My favourite french living author is Jacques Roubaud, and his masterpiece is a series of five books :
Le Grand Incendie de Londres (available in english translation : The Great Fire Of London)
La Boucle
La Bibliothèque de Warburg

Regarding my wine tastes, living in Bordeaux does not make me an expert but I appreciate Côtes de Castillon and Côtes de Blayes wines wich are usually not too expensive.
Hi, We have favorite authors in common, so I looked you up and noticed your erudite library. Right now I am reading for review "Islamic Narrative and Authority in Southeast Asia" by Thomas Gibson. I bought and am reading "In Pursuit of Knowledge" by Deborah L. Rhode. For fun I am reading "Two Girls Fat and Thin" by Mary Gaitskill. I liked Gaitskill's first book "Bad Behavior" very much and also for fun I recommend "Rock Springs" by Richard Ford. (Both are short stories.)
I am also American so English is fine with me.
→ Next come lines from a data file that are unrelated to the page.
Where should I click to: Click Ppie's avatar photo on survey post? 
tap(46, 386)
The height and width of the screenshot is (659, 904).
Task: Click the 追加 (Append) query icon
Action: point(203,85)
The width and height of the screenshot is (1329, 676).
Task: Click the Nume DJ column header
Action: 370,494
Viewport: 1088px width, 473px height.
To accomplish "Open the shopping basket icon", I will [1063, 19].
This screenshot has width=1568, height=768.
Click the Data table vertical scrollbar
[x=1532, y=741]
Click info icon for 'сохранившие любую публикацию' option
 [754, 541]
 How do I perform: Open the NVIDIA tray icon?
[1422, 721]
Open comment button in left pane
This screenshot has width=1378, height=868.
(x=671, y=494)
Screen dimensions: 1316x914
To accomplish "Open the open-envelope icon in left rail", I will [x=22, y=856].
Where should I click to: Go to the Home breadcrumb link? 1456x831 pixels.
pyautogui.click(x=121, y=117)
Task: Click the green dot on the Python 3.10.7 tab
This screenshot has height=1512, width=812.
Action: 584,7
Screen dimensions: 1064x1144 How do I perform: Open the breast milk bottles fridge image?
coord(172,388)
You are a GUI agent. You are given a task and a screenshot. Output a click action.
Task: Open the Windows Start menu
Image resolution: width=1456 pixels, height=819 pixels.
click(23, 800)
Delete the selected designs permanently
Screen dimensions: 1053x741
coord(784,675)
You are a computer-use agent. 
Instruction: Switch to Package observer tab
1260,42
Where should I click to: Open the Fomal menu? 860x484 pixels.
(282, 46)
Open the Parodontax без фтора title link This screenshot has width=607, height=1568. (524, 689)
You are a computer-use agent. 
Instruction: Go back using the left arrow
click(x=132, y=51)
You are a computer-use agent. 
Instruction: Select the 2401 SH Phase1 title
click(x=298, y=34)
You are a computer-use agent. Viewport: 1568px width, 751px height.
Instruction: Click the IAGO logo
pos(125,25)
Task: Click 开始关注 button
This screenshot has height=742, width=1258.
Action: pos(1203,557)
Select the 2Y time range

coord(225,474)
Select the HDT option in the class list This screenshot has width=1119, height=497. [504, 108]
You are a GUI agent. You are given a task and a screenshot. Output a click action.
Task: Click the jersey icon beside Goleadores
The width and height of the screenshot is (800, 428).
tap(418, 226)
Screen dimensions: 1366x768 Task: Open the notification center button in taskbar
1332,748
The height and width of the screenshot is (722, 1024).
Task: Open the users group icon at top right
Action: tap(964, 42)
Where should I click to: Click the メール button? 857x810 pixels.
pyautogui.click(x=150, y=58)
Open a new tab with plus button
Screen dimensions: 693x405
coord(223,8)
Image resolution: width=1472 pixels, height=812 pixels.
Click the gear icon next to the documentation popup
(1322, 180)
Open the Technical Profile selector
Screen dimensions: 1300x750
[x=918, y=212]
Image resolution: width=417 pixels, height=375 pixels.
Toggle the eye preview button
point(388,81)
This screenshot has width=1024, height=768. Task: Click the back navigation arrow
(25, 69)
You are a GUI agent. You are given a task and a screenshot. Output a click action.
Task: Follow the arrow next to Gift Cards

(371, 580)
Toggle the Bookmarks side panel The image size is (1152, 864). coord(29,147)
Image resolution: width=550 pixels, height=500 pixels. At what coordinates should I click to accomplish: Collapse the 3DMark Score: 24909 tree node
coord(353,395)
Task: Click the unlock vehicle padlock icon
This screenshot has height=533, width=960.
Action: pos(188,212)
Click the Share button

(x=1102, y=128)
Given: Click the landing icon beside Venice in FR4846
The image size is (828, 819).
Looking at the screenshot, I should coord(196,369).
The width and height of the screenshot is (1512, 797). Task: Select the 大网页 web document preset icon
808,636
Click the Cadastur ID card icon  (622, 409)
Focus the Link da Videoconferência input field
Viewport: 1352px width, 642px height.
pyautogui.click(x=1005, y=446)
What's one French novel which not everyone knows about but discerning readers should read? Well... All the ideas I have are already in your library, maybe because I (paradoxically?) haven't read much French literature, or rather have not read much of any literature (being 22 helps).

Play-wise, though, I recommend you read The Devil & The Good Lord by Sartre as well as Caligula by Camus - not their most famous plays but their best, according to me.


Excellent news - looking forward to hearing (seeing) more from you. It looks like LT has enabled, through techmology, the germ of a cult of refined taste.
Welcome to group Fin de Siecle. Not to lean upon a facile hermeneutic, but noticing your locus as Japan, I invite you to submit any material you may be aware in Japanese (etc.) literature that corresonds, however loosely, to our themse, which, in the end, eschews the familiar and welcomes the novel, the eccentric, the strange, the baldly random. I am aware of Edogawa Rampo, The Japanese themed tales of Lafcadio Hearn, but little else.